### ĆWICZENIA
1 – Według danych S&P Global Market Intelligence przytoczonych w tekście strony, jaki odsetek firm porzucił w tym roku większość swoich pilotażowych projektów genAI?
2 – Wypisz wszystkie wartości procentowe podane w tekście strony i przy każdej zaznacz, czego dotyczy.
3 – Przepisz wiernie fragment tekstu strony, który zaczyna się od słów zawierających „Z danych S&P”, a kończy na „jej regularne użycie.”.

### TEKST STRONY
────────────────
O sztucznej inteligencji, która miała zrewolucjonizować biznes, a przyniosła rozczarowanie. O tym, dlaczego firmy nie widzą efektów z AI i jak to zmienić w rozmowie z Radosławem Mechło z BUZZcenter.

Beata Anna Święcicka, „Wprost”: Ma Pan na swoim koncie kilkadziesiąt udanych wdrożeń AI w firmach i kilka tysięcy przeszkolonych osób. Tak spore doświadczenie wyostrza spojrzenie, więc nie sposób zatem rozpocząć naszej rozmowy od podstawowego pytania: jak biznes radzi sobie z AI?

Radosław Mechło, Head of AI w BUZZcenter: Odpowiem, przywołując majowy artykuł z „The Economist” pt. „Welcome to the AI trough of disillusionment” („Witamy w dolinie rozczarowania AI” – tłum. red.). Przytoczono w nim gorzkie wyznanie, jakie prezes pewnej firmy technologicznej z San Francisco usłyszał od szefa jednego ze swoich klientów z listy Fortune 500: „Nie rozumiem, czemu to tyle trwa. Wydałem na to pieniądze, a to nie działa”.

Dla wielu przedsiębiorstw początkowa ekscytacja potencjałem generatywnej sztucznej inteligencji rzeczywiście ustąpiła rozczarowaniu związanemu z trudnościami w przełożeniu tej technologii na realną produktywność.

Z danych S&P Global Market Intelligence, przywołanych we wspomnianym artykule, wynika, że odsetek firm porzucających większość swoich pilotażowych projektów genAI wzrósł w tym roku do 42 proc. Zaledwie rok wcześniej wynosił 17 proc. Innymi słowy, niemal połowa firm zarzuciła większość inicjatyw AI, nie doczekawszy się efektów. Nawet śmiałe przedsięwzięcia skłaniają się do rewidowania podejścia: prezes fintechu Klarna niedawno przyznał, że posunął się za daleko, zastępując ludzi systemem AI w obsłudze klienta i teraz musi ponownie zatrudniać personel. W Europie, jak pokazuje raport AWS „The State of AI in Europe” (2025), tylko 14 proc. firm uznaje, że AI generuje rzeczywistą wartość biznesową, choć aż 42 proc. deklaruje jej regularne użycie.

Zatem biznes korzysta, ale nie zyskuje. Dlaczego? Jakie są główne powody, które powstrzymują firmy przed przekuciem potencjału AI w realne korzyści biznesowe?

Statystyki sygnalizują, że po fali entuzjazmu wobec AI wiele zarządów przeżywa dziś to, co Gartner nazywa „doliną rozczarowania”. To zjawisko cyklicznie pojawiające się w świecie IT, gdy po hype’ie i towarzyszącej mu euforii, napompowane oczekiwania zderzają się z rzeczywistością.

Chęć wskoczenia w AI była ogromna, inwestycje płynęły szerokim strumieniem, lecz w licznych przypadkach rezultaty okazały się mizerne.
────────────────
### ZAPISANE DANE
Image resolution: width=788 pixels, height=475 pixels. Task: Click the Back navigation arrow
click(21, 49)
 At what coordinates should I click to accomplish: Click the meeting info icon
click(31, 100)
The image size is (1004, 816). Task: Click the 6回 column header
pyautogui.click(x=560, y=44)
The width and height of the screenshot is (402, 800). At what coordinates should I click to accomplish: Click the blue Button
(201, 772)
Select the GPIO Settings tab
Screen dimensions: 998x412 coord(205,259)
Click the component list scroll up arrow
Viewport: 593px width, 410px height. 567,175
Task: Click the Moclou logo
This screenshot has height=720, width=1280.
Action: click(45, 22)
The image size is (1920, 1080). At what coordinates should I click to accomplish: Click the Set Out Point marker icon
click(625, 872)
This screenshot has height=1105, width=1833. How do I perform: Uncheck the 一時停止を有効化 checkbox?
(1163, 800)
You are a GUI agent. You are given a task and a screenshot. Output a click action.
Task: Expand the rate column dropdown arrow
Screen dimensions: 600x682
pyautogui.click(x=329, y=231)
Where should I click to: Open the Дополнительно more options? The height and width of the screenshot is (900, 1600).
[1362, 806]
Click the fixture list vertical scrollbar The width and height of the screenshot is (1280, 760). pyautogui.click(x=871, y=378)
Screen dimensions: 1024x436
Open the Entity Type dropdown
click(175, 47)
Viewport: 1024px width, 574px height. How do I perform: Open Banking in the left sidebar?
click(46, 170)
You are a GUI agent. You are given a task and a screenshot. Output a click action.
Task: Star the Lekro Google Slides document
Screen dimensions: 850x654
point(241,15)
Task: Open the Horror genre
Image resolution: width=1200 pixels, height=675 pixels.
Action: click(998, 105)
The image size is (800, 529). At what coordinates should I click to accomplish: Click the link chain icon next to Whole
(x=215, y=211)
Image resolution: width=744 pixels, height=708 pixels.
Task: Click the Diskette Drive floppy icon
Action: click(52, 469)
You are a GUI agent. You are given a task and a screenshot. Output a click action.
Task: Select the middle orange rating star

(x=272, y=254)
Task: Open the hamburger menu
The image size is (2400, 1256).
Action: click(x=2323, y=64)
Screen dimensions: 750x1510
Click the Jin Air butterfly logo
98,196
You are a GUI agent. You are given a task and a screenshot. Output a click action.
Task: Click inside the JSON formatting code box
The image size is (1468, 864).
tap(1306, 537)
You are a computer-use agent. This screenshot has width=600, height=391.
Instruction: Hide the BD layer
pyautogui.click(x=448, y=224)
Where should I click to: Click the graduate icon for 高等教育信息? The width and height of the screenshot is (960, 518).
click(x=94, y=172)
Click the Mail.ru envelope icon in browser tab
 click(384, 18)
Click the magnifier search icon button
────────────────
### ODPOWIEDZI
1 – 42 proc.

2 –
- 42 proc.: odsetek firm porzucających w tym roku większość pilotażowych projektów genAI
- 17 proc.: ten sam odsetek rok wcześniej
- 14 proc.: firmy w Europie, które uznają, że AI generuje rzeczywistą wartość biznesową
- 42 proc.: firmy w Europie deklarujące regularne użycie AI

3 –
Z danych S&P Global Market Intelligence, przywołanych we wspomnianym artykule, wynika, że odsetek firm porzucających większość swoich pilotażowych projektów genAI wzrósł w tym roku do 42 proc. Zaledwie rok wcześniej wynosił 17 proc. Innymi słowy, niemal połowa firm zarzuciła większość inicjatyw AI, nie doczekawszy się efektów. Nawet śmiałe przedsięwzięcia skłaniają się do rewidowania podejścia: prezes fintechu Klarna niedawno przyznał, że posunął się za daleko, zastępując ludzi systemem AI w obsłudze klienta i teraz musi ponownie zatrudniać personel. W Europie, jak pokazuje raport AWS „The State of AI in Europe” (2025), tylko 14 proc. firm uznaje, że AI generuje rzeczywistą wartość biznesową, choć aż 42 proc. deklaruje jej regularne użycie.